** PROBLEM **
Set every record down again, exactly and completely.

((

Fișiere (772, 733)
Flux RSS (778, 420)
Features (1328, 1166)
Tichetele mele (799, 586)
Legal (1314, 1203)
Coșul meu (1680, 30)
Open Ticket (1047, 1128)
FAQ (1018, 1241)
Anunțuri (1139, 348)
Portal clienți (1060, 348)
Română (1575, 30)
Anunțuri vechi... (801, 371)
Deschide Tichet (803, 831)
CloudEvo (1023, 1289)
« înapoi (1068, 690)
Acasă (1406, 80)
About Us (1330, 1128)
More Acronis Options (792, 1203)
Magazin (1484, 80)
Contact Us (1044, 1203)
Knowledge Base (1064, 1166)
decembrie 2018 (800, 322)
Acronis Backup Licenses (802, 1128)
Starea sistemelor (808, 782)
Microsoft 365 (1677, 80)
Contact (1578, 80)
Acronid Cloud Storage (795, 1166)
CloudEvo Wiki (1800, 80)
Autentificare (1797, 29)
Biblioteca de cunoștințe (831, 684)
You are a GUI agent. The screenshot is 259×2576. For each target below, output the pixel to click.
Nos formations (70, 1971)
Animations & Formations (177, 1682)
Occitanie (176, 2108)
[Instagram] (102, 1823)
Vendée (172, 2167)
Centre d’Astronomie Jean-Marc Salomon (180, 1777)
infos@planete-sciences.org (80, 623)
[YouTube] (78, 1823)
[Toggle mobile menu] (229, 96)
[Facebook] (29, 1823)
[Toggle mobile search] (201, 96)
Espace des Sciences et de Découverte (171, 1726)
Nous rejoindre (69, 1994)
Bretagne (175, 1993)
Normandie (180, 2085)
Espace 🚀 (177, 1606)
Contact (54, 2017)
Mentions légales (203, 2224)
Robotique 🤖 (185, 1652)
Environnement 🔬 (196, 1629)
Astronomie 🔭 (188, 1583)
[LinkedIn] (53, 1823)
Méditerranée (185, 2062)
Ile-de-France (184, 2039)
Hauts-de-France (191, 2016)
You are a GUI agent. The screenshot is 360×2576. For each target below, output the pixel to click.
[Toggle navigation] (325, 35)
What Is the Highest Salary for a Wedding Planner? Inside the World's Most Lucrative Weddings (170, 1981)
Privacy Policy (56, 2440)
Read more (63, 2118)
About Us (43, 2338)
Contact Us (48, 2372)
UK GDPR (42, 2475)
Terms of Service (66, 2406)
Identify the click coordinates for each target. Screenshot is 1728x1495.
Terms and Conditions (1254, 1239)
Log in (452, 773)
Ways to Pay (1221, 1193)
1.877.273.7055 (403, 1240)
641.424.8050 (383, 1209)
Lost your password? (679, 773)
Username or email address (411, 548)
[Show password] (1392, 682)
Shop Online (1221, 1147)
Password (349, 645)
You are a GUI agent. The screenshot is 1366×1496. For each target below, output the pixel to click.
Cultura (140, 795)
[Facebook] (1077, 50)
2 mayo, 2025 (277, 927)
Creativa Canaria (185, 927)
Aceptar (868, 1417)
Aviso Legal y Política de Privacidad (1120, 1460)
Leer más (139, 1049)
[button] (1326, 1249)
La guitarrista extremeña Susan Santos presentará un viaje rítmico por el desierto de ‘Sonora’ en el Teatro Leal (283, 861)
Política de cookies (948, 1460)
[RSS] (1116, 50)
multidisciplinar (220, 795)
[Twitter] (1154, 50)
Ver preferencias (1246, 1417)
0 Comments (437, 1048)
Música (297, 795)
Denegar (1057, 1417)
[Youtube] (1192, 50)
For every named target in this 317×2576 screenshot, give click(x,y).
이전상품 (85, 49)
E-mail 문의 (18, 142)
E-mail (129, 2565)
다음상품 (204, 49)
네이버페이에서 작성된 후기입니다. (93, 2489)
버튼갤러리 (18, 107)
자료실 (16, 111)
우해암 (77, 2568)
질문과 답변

))

** RESPONSE AREA **
Fișiere (772, 733)
Flux RSS (778, 420)
Features (1328, 1166)
Tichetele mele (799, 586)
Legal (1314, 1203)
Coșul meu (1680, 30)
Open Ticket (1047, 1128)
FAQ (1018, 1241)
Anunțuri (1139, 348)
Portal clienți (1060, 348)
Română (1575, 30)
Anunțuri vechi... (801, 371)
Deschide Tichet (803, 831)
CloudEvo (1023, 1289)
« înapoi (1068, 690)
Acasă (1406, 80)
About Us (1330, 1128)
More Acronis Options (792, 1203)
Magazin (1484, 80)
Contact Us (1044, 1203)
Knowledge Base (1064, 1166)
decembrie 2018 (800, 322)
Acronis Backup Licenses (802, 1128)
Starea sistemelor (808, 782)
Microsoft 365 (1677, 80)
Contact (1578, 80)
Acronid Cloud Storage (795, 1166)
CloudEvo Wiki (1800, 80)
Autentificare (1797, 29)
Biblioteca de cunoștințe (831, 684)
You are a GUI agent. The screenshot is 259×2576. For each target below, output the pixel to click.
Nos formations (70, 1971)
Animations & Formations (177, 1682)
Occitanie (176, 2108)
[Instagram] (102, 1823)
Vendée (172, 2167)
Centre d’Astronomie Jean-Marc Salomon (180, 1777)
infos@planete-sciences.org (80, 623)
[YouTube] (78, 1823)
[Toggle mobile menu] (229, 96)
[Facebook] (29, 1823)
[Toggle mobile search] (201, 96)
Espace des Sciences et de Découverte (171, 1726)
Nous rejoindre (69, 1994)
Bretagne (175, 1993)
Normandie (180, 2085)
Espace 🚀 (177, 1606)
Contact (54, 2017)
Mentions légales (203, 2224)
Robotique 🤖 (185, 1652)
Environnement 🔬 (196, 1629)
Astronomie 🔭 (188, 1583)
[LinkedIn] (53, 1823)
Méditerranée (185, 2062)
Ile-de-France (184, 2039)
Hauts-de-France (191, 2016)
You are a GUI agent. The screenshot is 360×2576. For each target below, output the pixel to click.
[Toggle navigation] (325, 35)
What Is the Highest Salary for a Wedding Planner? Inside the World's Most Lucrative Weddings (170, 1981)
Privacy Policy (56, 2440)
Read more (63, 2118)
About Us (43, 2338)
Contact Us (48, 2372)
UK GDPR (42, 2475)
Terms of Service (66, 2406)
Identify the click coordinates for each target. Screenshot is 1728x1495.
Terms and Conditions (1254, 1239)
Log in (452, 773)
Ways to Pay (1221, 1193)
1.877.273.7055 (403, 1240)
641.424.8050 (383, 1209)
Lost your password? (679, 773)
Username or email address (411, 548)
[Show password] (1392, 682)
Shop Online (1221, 1147)
Password (349, 645)
You are a GUI agent. The screenshot is 1366×1496. For each target below, output the pixel to click.
Cultura (140, 795)
[Facebook] (1077, 50)
2 mayo, 2025 (277, 927)
Creativa Canaria (185, 927)
Aceptar (868, 1417)
Aviso Legal y Política de Privacidad (1120, 1460)
Leer más (139, 1049)
[button] (1326, 1249)
La guitarrista extremeña Susan Santos presentará un viaje rítmico por el desierto de ‘Sonora’ en el Teatro Leal (283, 861)
Política de cookies (948, 1460)
[RSS] (1116, 50)
multidisciplinar (220, 795)
[Twitter] (1154, 50)
Ver preferencias (1246, 1417)
0 Comments (437, 1048)
Música (297, 795)
Denegar (1057, 1417)
[Youtube] (1192, 50)
For every named target in this 317×2576 screenshot, give click(x,y).
이전상품 (85, 49)
E-mail 문의 (18, 142)
E-mail (129, 2565)
다음상품 (204, 49)
네이버페이에서 작성된 후기입니다. (93, 2489)
버튼갤러리 (18, 107)
자료실 (16, 111)
우해암 (77, 2568)
질문과 답변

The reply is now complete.